◆ Dataset records:
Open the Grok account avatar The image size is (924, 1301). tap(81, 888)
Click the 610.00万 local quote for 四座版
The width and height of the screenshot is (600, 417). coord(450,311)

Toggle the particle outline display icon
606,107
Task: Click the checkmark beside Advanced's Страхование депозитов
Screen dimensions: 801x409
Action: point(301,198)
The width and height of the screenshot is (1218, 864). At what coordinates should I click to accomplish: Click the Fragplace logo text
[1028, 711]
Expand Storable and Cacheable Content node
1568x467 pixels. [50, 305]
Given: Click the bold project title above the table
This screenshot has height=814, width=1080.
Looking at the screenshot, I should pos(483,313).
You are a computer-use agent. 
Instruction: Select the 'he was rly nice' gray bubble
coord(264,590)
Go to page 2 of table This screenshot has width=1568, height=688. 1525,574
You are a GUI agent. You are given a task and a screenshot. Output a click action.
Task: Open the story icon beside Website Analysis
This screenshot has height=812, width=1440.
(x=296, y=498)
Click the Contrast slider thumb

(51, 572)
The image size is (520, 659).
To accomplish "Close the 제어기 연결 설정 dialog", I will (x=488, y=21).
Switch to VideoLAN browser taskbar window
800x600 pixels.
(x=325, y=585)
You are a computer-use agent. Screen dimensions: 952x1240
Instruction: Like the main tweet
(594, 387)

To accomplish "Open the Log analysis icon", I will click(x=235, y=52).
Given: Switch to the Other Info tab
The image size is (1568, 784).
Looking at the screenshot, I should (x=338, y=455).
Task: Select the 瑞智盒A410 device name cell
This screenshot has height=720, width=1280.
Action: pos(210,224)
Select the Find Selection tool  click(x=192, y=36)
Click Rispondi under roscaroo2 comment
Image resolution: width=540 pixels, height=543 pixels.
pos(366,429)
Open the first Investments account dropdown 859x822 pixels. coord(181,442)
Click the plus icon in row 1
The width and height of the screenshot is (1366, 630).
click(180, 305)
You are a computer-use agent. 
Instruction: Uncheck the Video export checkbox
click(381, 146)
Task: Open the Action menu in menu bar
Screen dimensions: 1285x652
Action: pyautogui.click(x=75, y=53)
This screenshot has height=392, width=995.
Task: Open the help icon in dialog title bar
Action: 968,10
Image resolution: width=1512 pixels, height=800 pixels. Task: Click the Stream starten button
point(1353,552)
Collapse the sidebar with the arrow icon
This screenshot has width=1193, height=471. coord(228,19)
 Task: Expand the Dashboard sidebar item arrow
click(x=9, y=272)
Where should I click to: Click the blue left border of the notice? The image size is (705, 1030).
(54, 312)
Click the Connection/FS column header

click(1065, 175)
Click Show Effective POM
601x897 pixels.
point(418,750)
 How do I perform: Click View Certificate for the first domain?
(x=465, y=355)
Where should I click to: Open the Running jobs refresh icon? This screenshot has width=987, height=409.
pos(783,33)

◆ Directions: Every line from the one holding "Click the Connection/FS column header" through the last line of the listing above should be set down exactly, and nothing more.

◆ Solution:
Click the Connection/FS column header

click(1065, 175)
Click Show Effective POM
601x897 pixels.
point(418,750)
 How do I perform: Click View Certificate for the first domain?
(x=465, y=355)
Where should I click to: Open the Running jobs refresh icon? This screenshot has width=987, height=409.
pos(783,33)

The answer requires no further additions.